Subject: Re: isprint()
To: None <perry@piermont.com>
From: Terry Moore <tmm@mcci.com>
List: current-users
Date: 08/25/1996 00:49:19
> UNICODE in its UTF encoding is sort of ASCII compatible, but the extra
> characters it supports frequently come in upper and lower case
> varieties.

UTF8 is completely ASCII compatible, and was originally devised by
Ken Thomson to allow Unicode to be used in UNIX w/o switching the
kernel to 16-bit characters.  See:

	http://www.stonehand.com/unicode/standard/fss-utf.html

for Thomson's original proposal, which is quite clear, and

	http://www.stonehand.com/unicode/standard/wg2n1036.html

for the final definition of UTF8, which is a standards document.

> Unicode is 16 bits, not 32 -- UTF is an encoding of UNICODE that
> allows it to be "mostly" compatible with ASCII -- that is, ASCII files
> are valid UTF but not always vice versa...

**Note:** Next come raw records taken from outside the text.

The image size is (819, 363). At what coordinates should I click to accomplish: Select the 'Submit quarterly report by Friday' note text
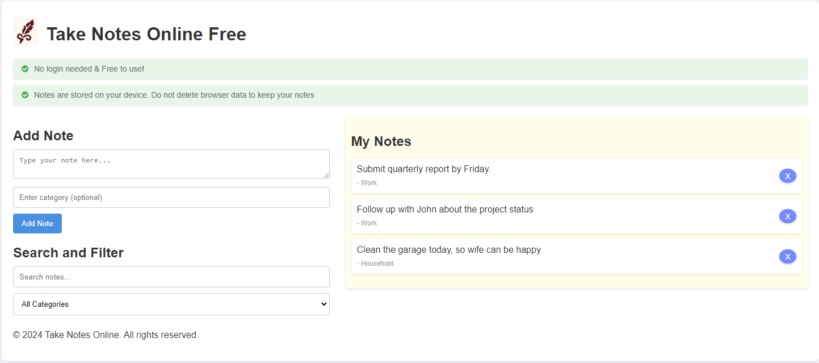point(423,169)
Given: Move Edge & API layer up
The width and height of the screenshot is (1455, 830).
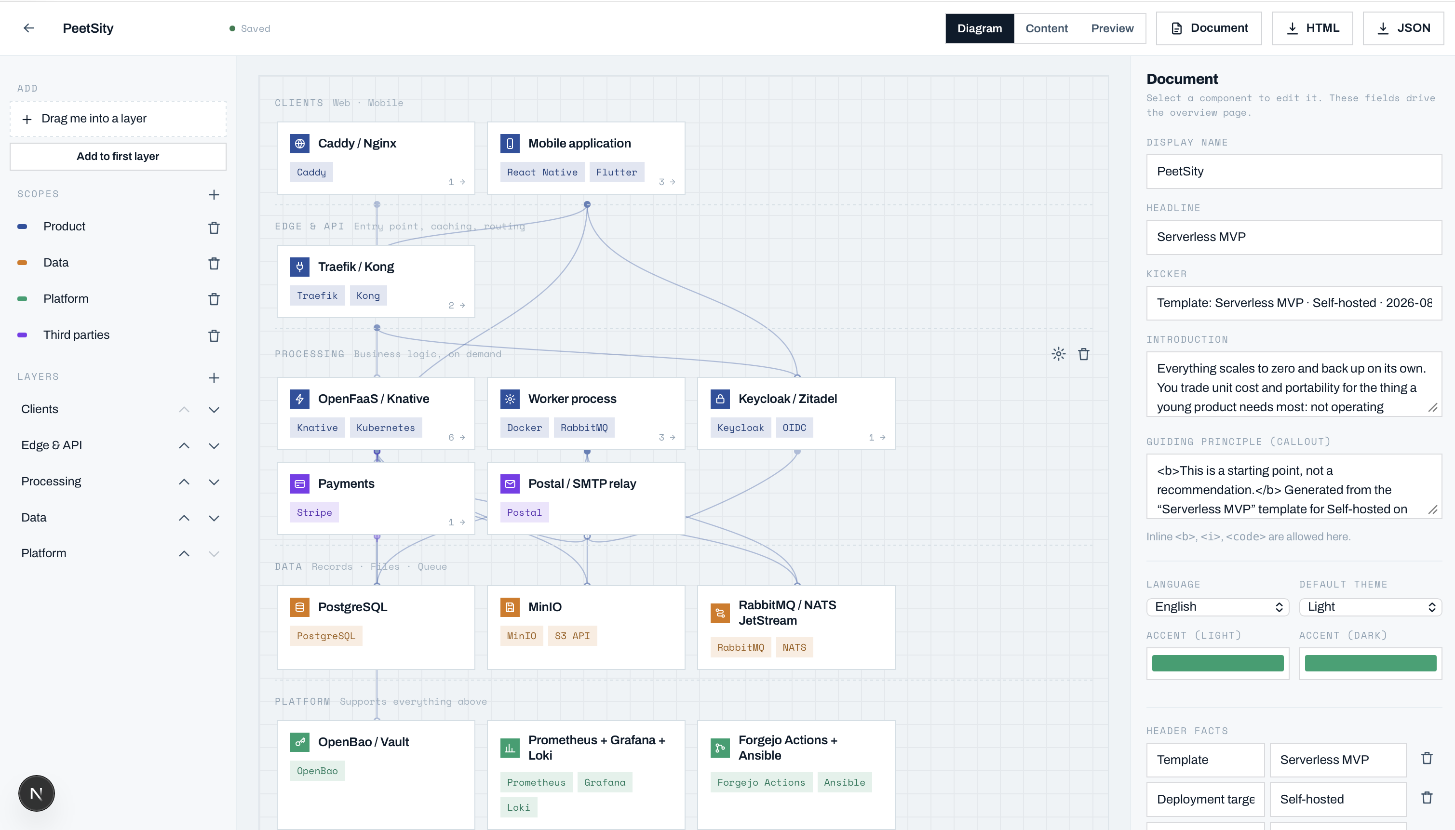Looking at the screenshot, I should pos(184,446).
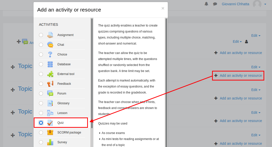This screenshot has width=272, height=147.
Task: Close the Add an activity dialog
Action: (163, 8)
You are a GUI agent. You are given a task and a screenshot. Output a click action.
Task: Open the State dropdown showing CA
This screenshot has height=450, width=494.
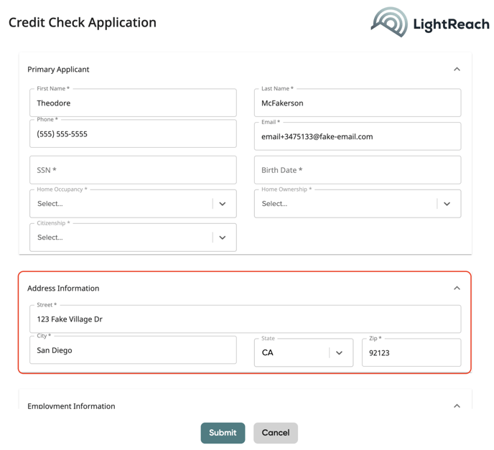[x=304, y=352]
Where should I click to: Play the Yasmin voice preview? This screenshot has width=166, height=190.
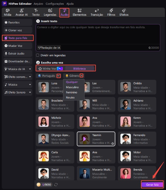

UTF8 encodes ISO 10646 (32-bit) characters. IOS10646 is apparently
limited (by the spec) to approximately 2^20 distinct characters.  UTF16 
is defined as a way to map the characters that are outside the low 
2^16 range into the UNICODE range.  The mapping is defined to be 
unambiguous with two different character ranges representing the 
most significant and least significant 10 bits of the bigger characters,
and both ranges selected from the formerly reserved range of UNICODE.

See:
	http://www.stonehand.com/unicode/standard/utf16.html
and
	http://www.stonehand.com/unicode/standard/wg2n1035.html

for more info.

> UNICODE has excellent support for Chinese characters, although there
> are some complaints about the Han unification that was done. UNICODE's
> set is actually a superset of all the national sets in the far east,
> though, but with a differing order.

The UNICODE consortium has adopted ISO 10696, partly because (regardless
of what how feels about Han unification) 65536 characters aren't enough.
As the spec says one million characters is probably enough for now:  or 
to quote directly from the above URL from the UNICODE website:

  "This means that there will be 14*65536 = 917504 code positions for new 
  standardized characters and 131072 additional private use code positions. 
  Given these numbers, it is rather unlikely than any other portion of the
  UCS-4 encoding space will be employed."

Best regards,
Terry Moore
tmm@mcci.com	tel: +1-607-277-1029	fax: +1-607-277-6844